- [CHALLENGE A]: Can you turn the paragraph of the Mercon page beginning "Live-tailing covers new activity" into a short list that keeps its main facts?

[start TEXT PROVIDED]

Skip to content

metfin/mercon

Repository files navigation

Mercon

Mercon is a high-throughput Solana data scraper written in Go. It back-fills all historical transactions for any wallet address, parses program-specific events (Meteora DLMM & DAMM) plus generic transfers/swaps, and stores everything into structured MongoDB collections for later analytics.


Table of Contents

  1. Why Mercon?
  2. Feature Checklist
  3. High-Level Architecture
  4. Data-Model Design
  5. Worker Lifecycle & Concurrency
  6. Error Handling & Observability
  7. Configuration
  8. Deployment
  9. Implementation Roadmap
  10. Future Extensions

1. Why Mercon?

Live-tailing covers new activity, but historical chain data is often missing or incomplete. Mercon continuously drains a Redis queue of wallets and back-fills every transaction (from wallet creation up to NOW()) so downstream services always have full history.


2. Feature Checklist

  • Priority queue of wallets (Redis ZSET, score ➝ priority)
  • Dynamic, in-process worker pool (auto scales between MIN_WORKERS and MAX_WORKERS)
  • 50-endpoint RPC pool with per-worker rate-limiting & back-off
  • Accurate, idempotent writes to:
    • Raw chain replica (partitioned MongoDB)
    • Parsed analytics DB (DLMM, DAMM, swaps, transfers)
  • Automatic resume from last processed signature on restart
  • Prometheus metrics, zerolog JSON logs, Posthog analytics

3. High-Level Architecture

graph TD;
  subgraph Redis
    A1[wallet_queue (ZSET)]
    A2[wallet_inflight (HASH)]
    A3[wallet_progress (HASH)]
  end
  subgraph Mercon
    B1[Config Loader]
    B2[RPC Pool]
    B3[Worker Manager]
    B4[Parser Adapter]
    B5[RateLimiter & Retry]
    B6[Metrics & Health]
  end
  subgraph MongoDB
    C1[Raw Chain Collections]
    C2[Analytics Collections]
  end
  A1 --> B3
  B3 --> B2
  B3 -->|txs| C1
  B4 --> C2
  B3 --> A2
  B3 --> A3
Loading

4. Data-Model Design

4.1 Raw-Chain Replica (MongoDB Collections)

Collection Fields (simplified) Notes
transactions_YYYY_MM _id, slot, block_time, signature, success, fee, signer_count, raw_json Monthly collections
instructions_YYYY_MM _id, signature, idx, program_id, raw_json 1-to-many
token_balances_YYYY_MM _id, signature, owner, mint, pre_amount, post_amount SPL token balance delta
wallet_progress (Redis HASH) walletlast_sig Resume checkpoints

4.2 Parsed / Analytics (MongoDB Collections)

[end TEXT PROVIDED]
[start ENTRIES SHOWN]

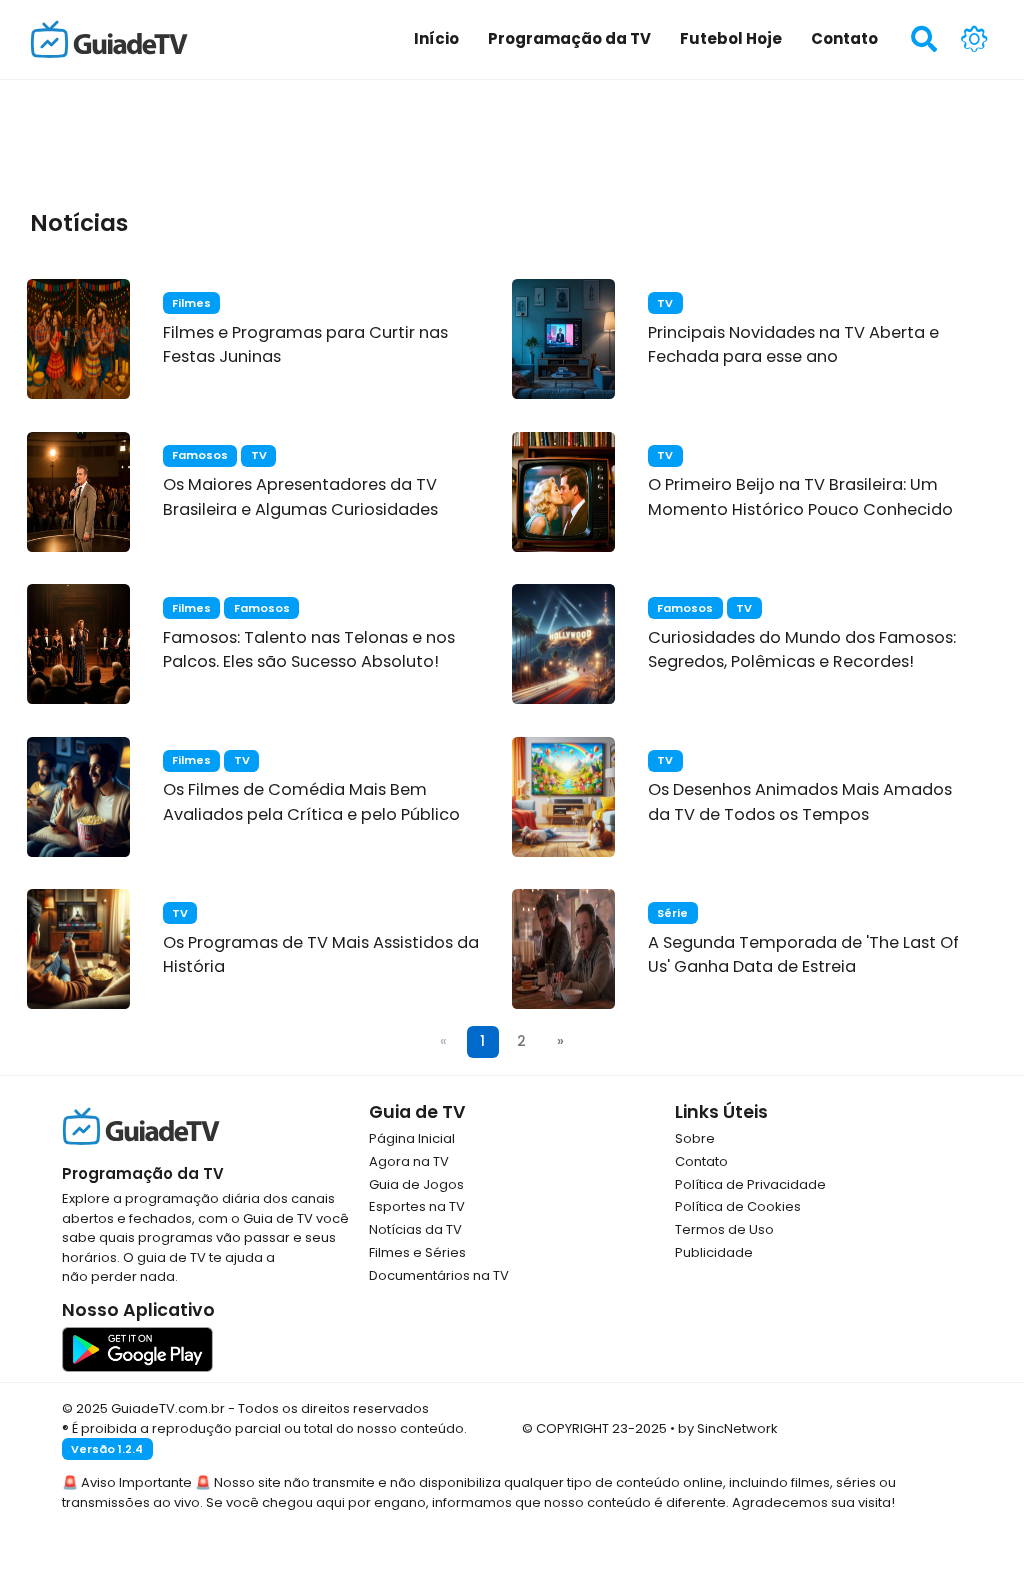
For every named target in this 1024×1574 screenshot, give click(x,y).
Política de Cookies (738, 1206)
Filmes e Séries (417, 1252)
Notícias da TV (415, 1229)
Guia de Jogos (416, 1184)
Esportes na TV (417, 1206)
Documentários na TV (439, 1275)
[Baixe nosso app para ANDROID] (137, 1348)
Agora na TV (409, 1161)
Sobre (695, 1138)
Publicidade (714, 1252)
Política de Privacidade (750, 1184)
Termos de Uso (724, 1229)
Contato (701, 1161)
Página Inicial (412, 1138)
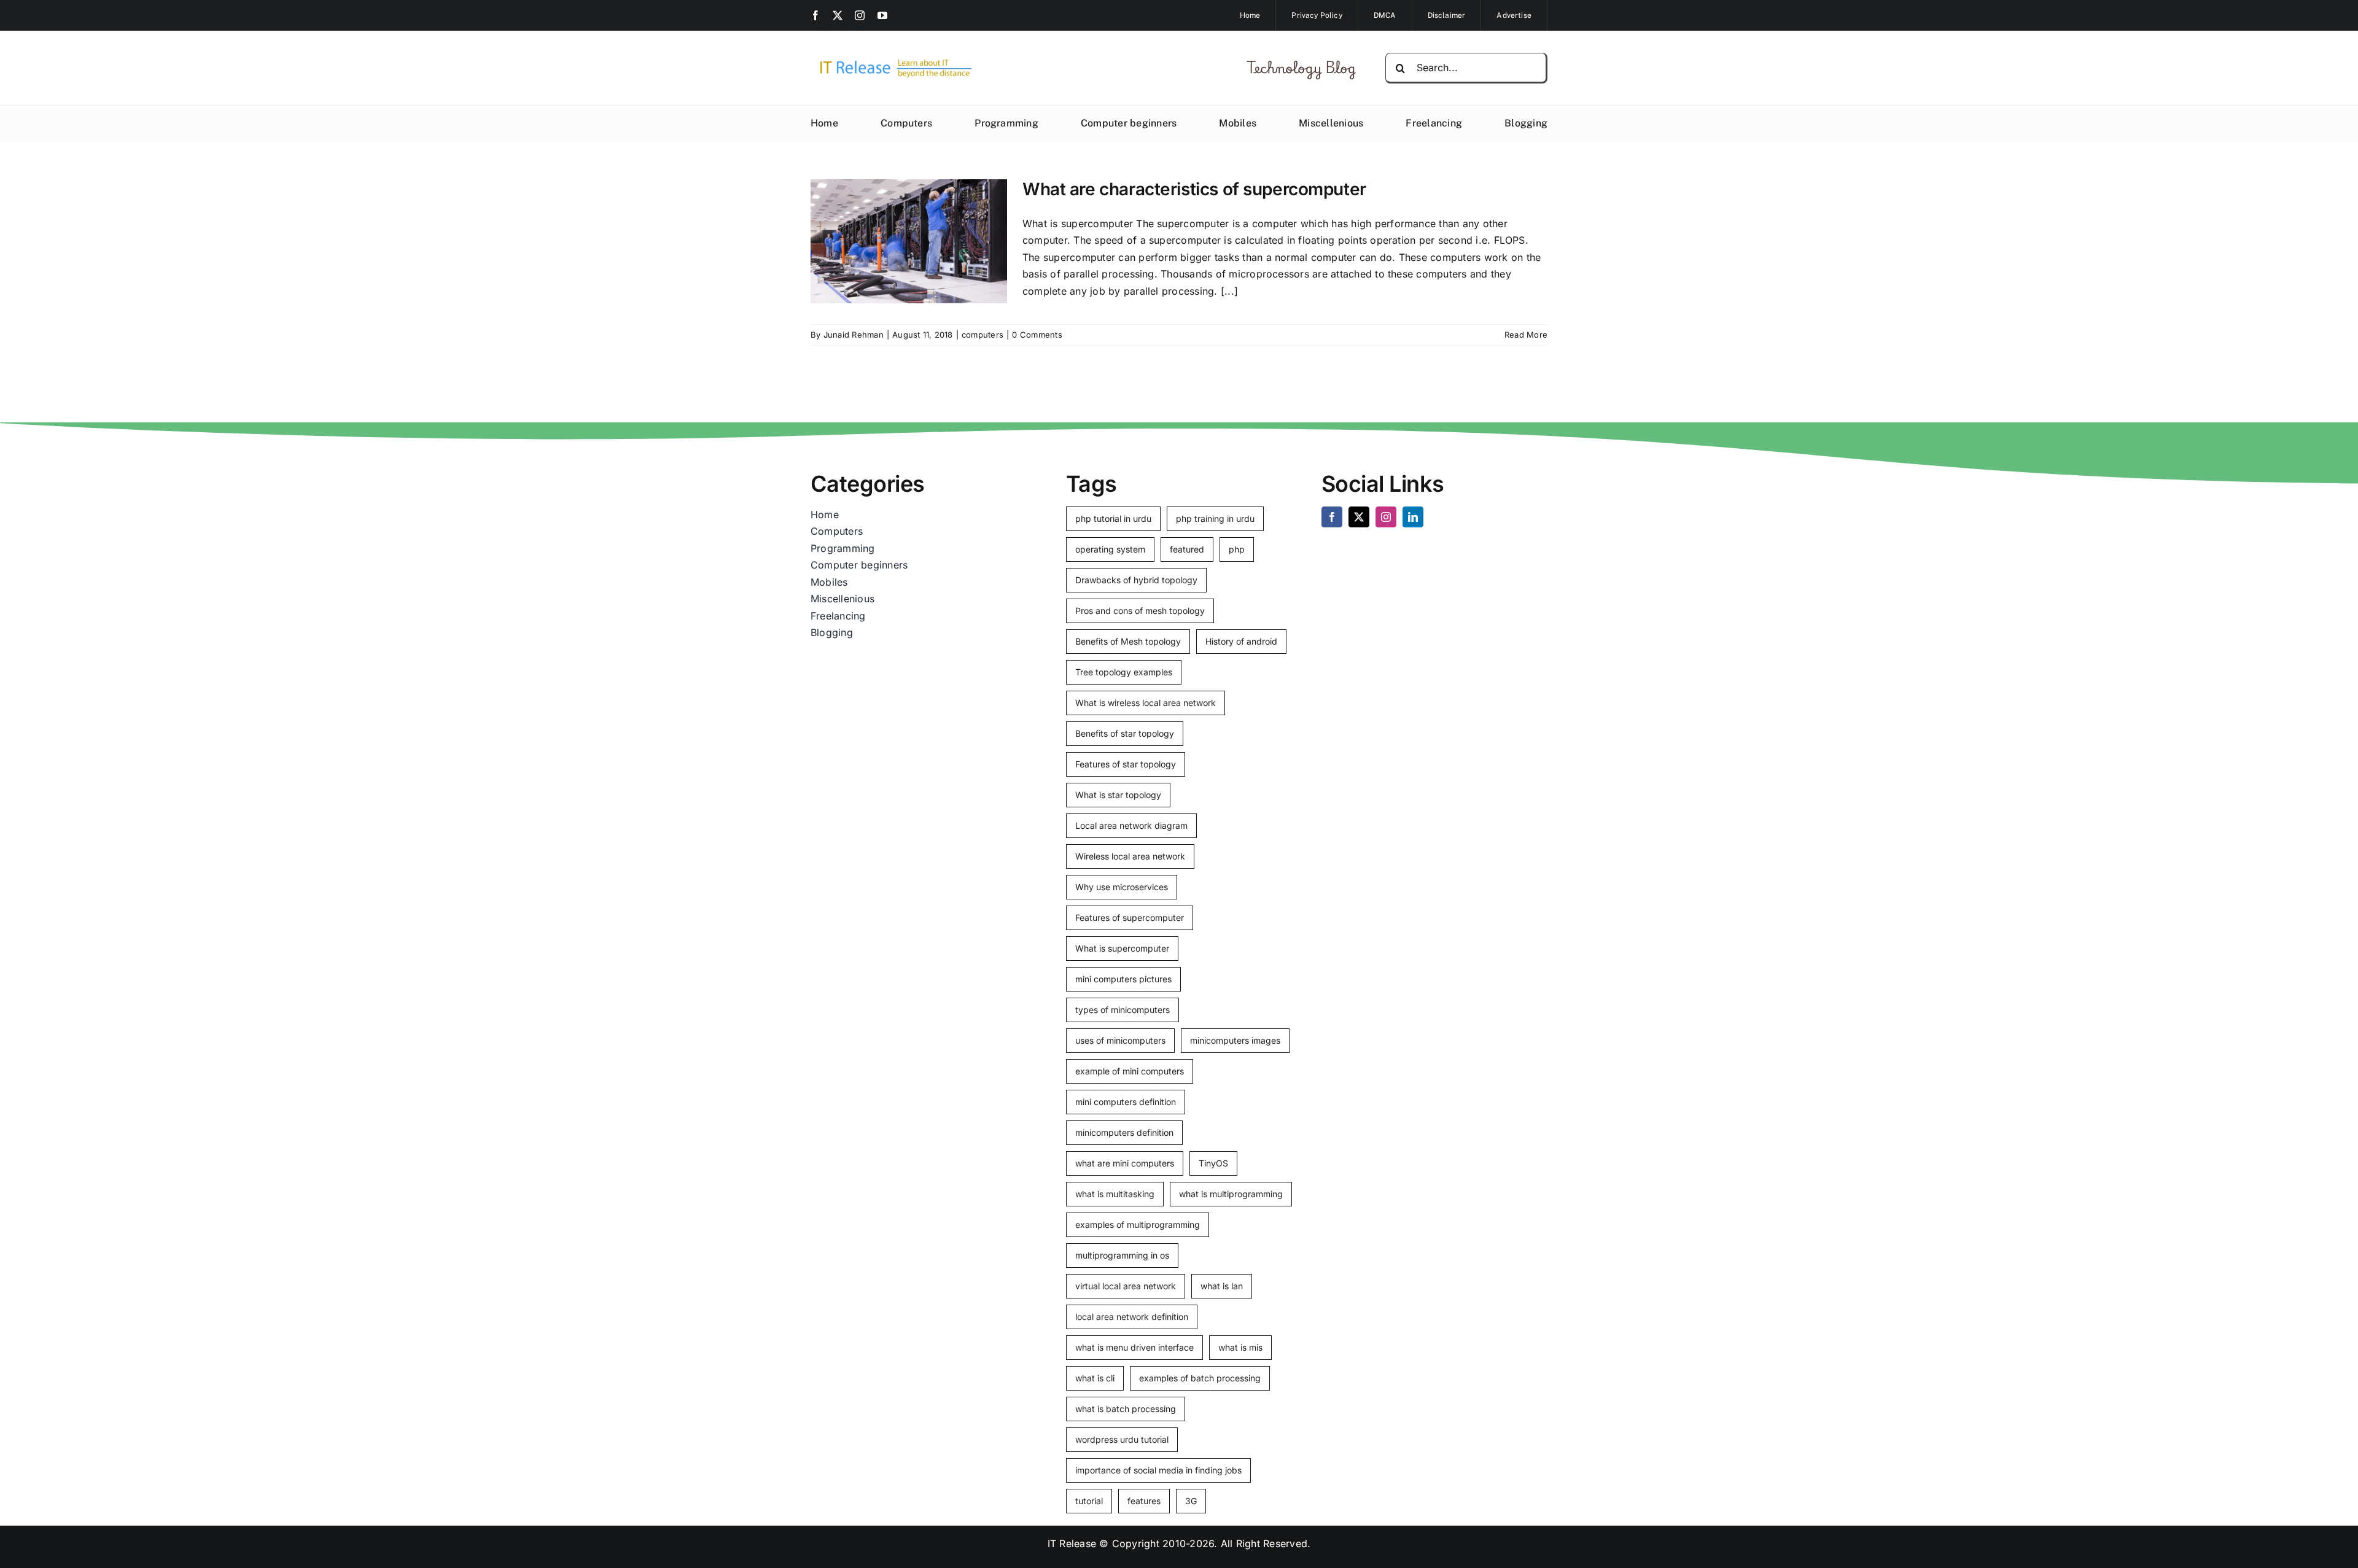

[end ENTRIES SHOWN]

- [CHALLENGE B]: Output the lines of the records from the line with "[Baixe nosso app para ANDROID] (137, 1348)" up to and including the last line of the records. Leave the pictures out of your output.

- [TASK OUTPUT A]:
- Live-tailing captures new activity, but historical chain data is often missing or incomplete.
- Mercon continuously drains a Redis queue of wallets.
- It back-fills every transaction, from wallet creation up to NOW().
- As a result, downstream services always have full history.

- [TASK OUTPUT B]:
[Baixe nosso app para ANDROID] (137, 1348)
Agora na TV (409, 1161)
Sobre (695, 1138)
Publicidade (714, 1252)
Política de Privacidade (750, 1184)
Termos de Uso (724, 1229)
Contato (701, 1161)
Página Inicial (412, 1138)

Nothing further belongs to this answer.